Para evitar la sensibilidad dental, es aconsejable reducir la frecuencia de bebidas ácidas y evitar el cepillado inmediato tras ingerirlas, de acuerdo con las recomendaciones de la odontóloga del Equipo de Innovación Clínica y Calidad Asistencial de Sanitas Dental, Victoria Cartaya, y la directora médica de Sanitas Mayores, Miriam Piqueras, ambas especialistas procedentes de España.
«Refrescos, bebidas energéticas, zumos cítricos o agua con limón erosionan el esmalte si se toman de forma repetida», indicaron al respecto, tras lo que han declarado que «es preferible concentrar su consumo en momentos concretos, beber agua después y esperar al menos 30 minutos antes de cepillarse».

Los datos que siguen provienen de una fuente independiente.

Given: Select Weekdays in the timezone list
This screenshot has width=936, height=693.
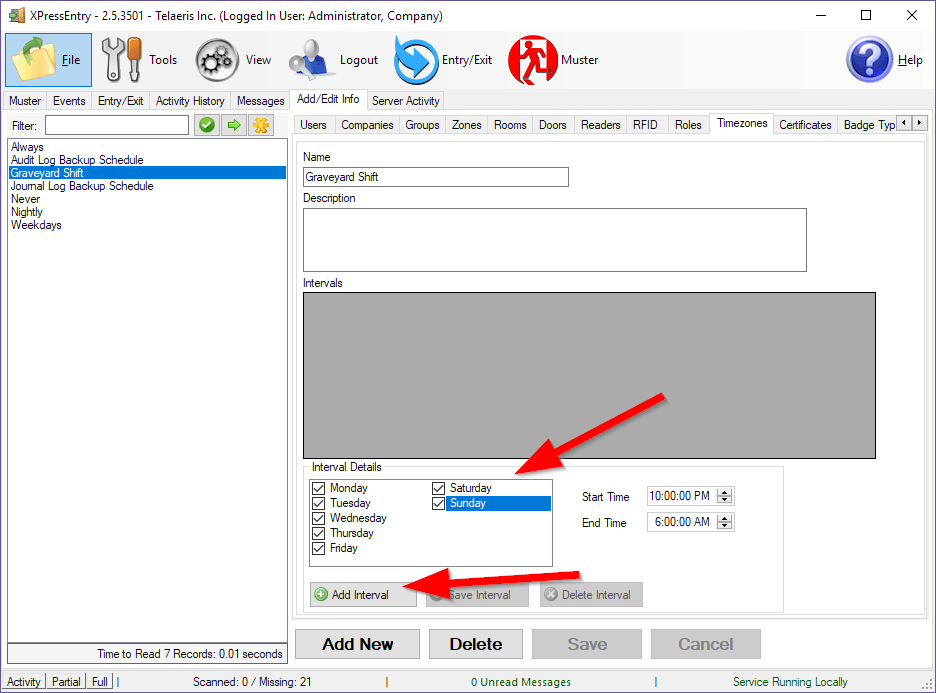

Además, Cartaya y Piqueras abogan por evitar cambios extremos de temperatura en pocos segundos al comer, y es que alternar una bebida muy fría con comida caliente «puede aumentar la respuesta dolorosa en dientes sensibles y favorecer microfisuras o molestias en piezas ya vulnerables».
Seguidamente, resulta necesario «usar cepillos de filamentos suaves, pasta fluorada y revisar la técnica de cepillado», han explicado.
«No iniciar blanqueamientos sin valoración profesional» es otra medida a tomar, ya que «los productos blanqueadores mal indicados o repetidos con demasiada frecuencia aumentan la sensibilidad y pueden irritar dientes y encías», han indicado, al tiempo que apuestan por «consultar al odontólogo si la sensibilidad aparece de forma súbita, se mantiene o se localiza en una pieza concreta».
Esta información es relevante ante las actuales subidas de temperatura, ya que los cambios térmicos abruptos pueden influir en la salud bucodental, especialmente cuando se combinan con hábitos como ingerir bebidas muy frías, consumir helados o alternar ambientes de calor intenso con espacios climatizados. Estos contrastes térmicos suelen desencadenar molestias breves y punzantes en los dientes cuando existe sensibilidad dental.
«Si, además, existe bruxismo, cepillado agresivo, erosión por ácidos o uso de blanqueadores sin supervisión, la molestia aparece con más facilidad», señalaron.
Además, en personas mayores, esta situación requiere especial atención, y es que es más frecuente encontrar encías retraídas, restauraciones antiguas, desgaste dental, caries radiculares o sequedad bucal asociada a determinados medicamentos o enfermedades.
«La saliva ayuda a proteger la boca, neutralizar ácidos, arrastrar restos de alimentos y mantener el equilibrio de la cavidad oral, por lo que su disminución deja los dientes más expuestos a molestias, caries e infecciones», han indicado las especialistas.
Por último, Cartaya explicó que la sensibilidad dental tiene tratamiento cuando se identifica bien la causa, y es que en algunos casos basta con una pasta desensibilizante con flúor, nitrato potásico o fluoruro de estaño, o con una aplicación profesional de flúor; mientras que en otros hay que tratar una encía retraída, una caries, una fisura o una restauración deteriorada.